The ability to assign bugs/features to areas (UI, database, documentation, etc.)
he ability to assign bugs/features to products (we track bugs on five products)
The ability to assign bugs/features to releases ("to be fixed in version 5.1")
The ability to assign bugs/features to people (developers/writers)
The ability to assign bugs/features to customers (reporters)
The ability to re-assign to a different person (developer)
The ability to Resolve bugs/features (mark them as finished and ready for testing)
The ability to mark resolution status (fixed, won't fix, can't reproduce, etc.)
The ability to Close bugs/features (take them off list after resolution & testing)
The ability to Reopen bugs/features (restore to "Open" if testing fails)
The ability to inform customers the bug has been resolved (e.g. via email)
Date and Time stamp on every step (Open, Resolve, Close, Re-open)
The ability to report on the number of Open bugs! (how close to release are we?)
The ability to show bug reports versus resolutions
The ability to search on bugs/features by date, priority, product, person, etc.
The ability to list and sort bugs for easy scanning!
Those are the things that we typically use in our system (FogBugz). While this may seem like a long list, we really do use every feature that I've listed here!

Rules for properly organized bugtracker (Mantis et al)

On a particular project we're working with a total of 10 team members.
After about a year working on the project (and using Mantis as a bug-/feature-tracker eversince), the bugtracker gets more and more difficult to use, as no standard has been setup that explains how to create new tasks, how to comment tasks etc. This leads to multiple entries for the same bugs, inability to easily find bugs when searching for them etc.

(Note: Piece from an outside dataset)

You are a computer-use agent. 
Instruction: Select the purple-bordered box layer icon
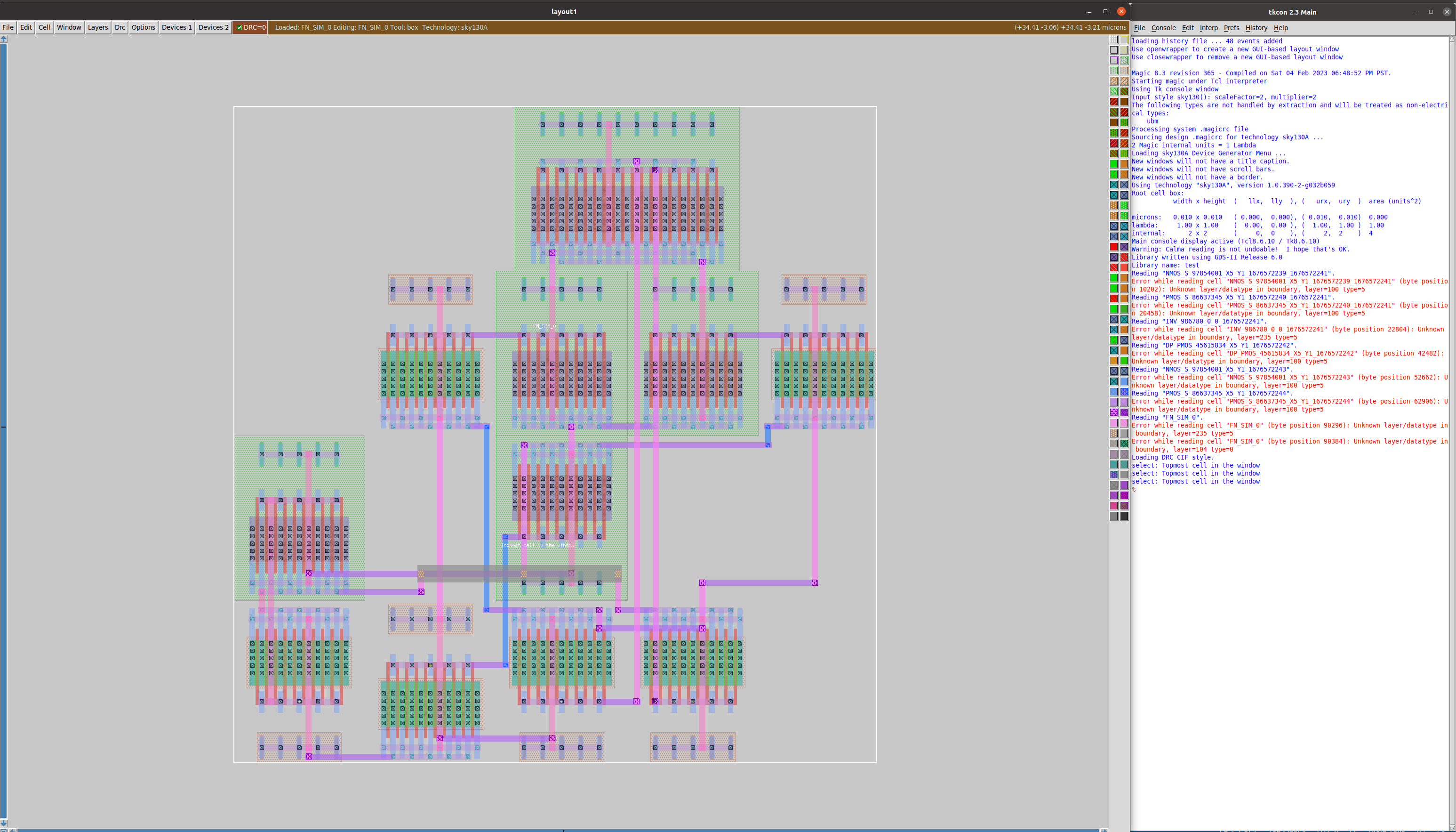(1114, 61)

How do you organize your bugtracker? Do you use a lot of (sub)categories for different portions of your application (GUI, Backend etc), do you use tags in the title of tasks (i.e. "[GUI][OptionPage] The error")?
Is anyone in your team allowed to introduce new tasks or is this step channeled through a single "Mantis-master" (who would then know whether a new report is a duplicate or an entirely new entry)?
Always link a version control system commit to an issue and back so that you know which commits were made do solve which issue and why a certain commit was done.
What we did is to introduce a role for approve entries to the bug tracker. This role can be shared by different people. The process is either to approve, to approve with a small edit, or to reject the entry with the request for further editing or clarification.
It is better for the general understanding if the role is not given to people working in the (core) team.
In a "large" mantis system on the open web, I've seen the rules go something like
New: Anyone can enter a bug.
Acknowledged: A select few people can upgrade it to this level. These people have seen every new bug for a while, and thus they'll know if it's a duplicate. Or they can pass it back to the reporter for clarification until they understand it well enough to do this job.
Confirmed: Set by decision makers who basically say "We will be doing this".
I don't actually remember where it was, and more importantly I don't know how well it worked.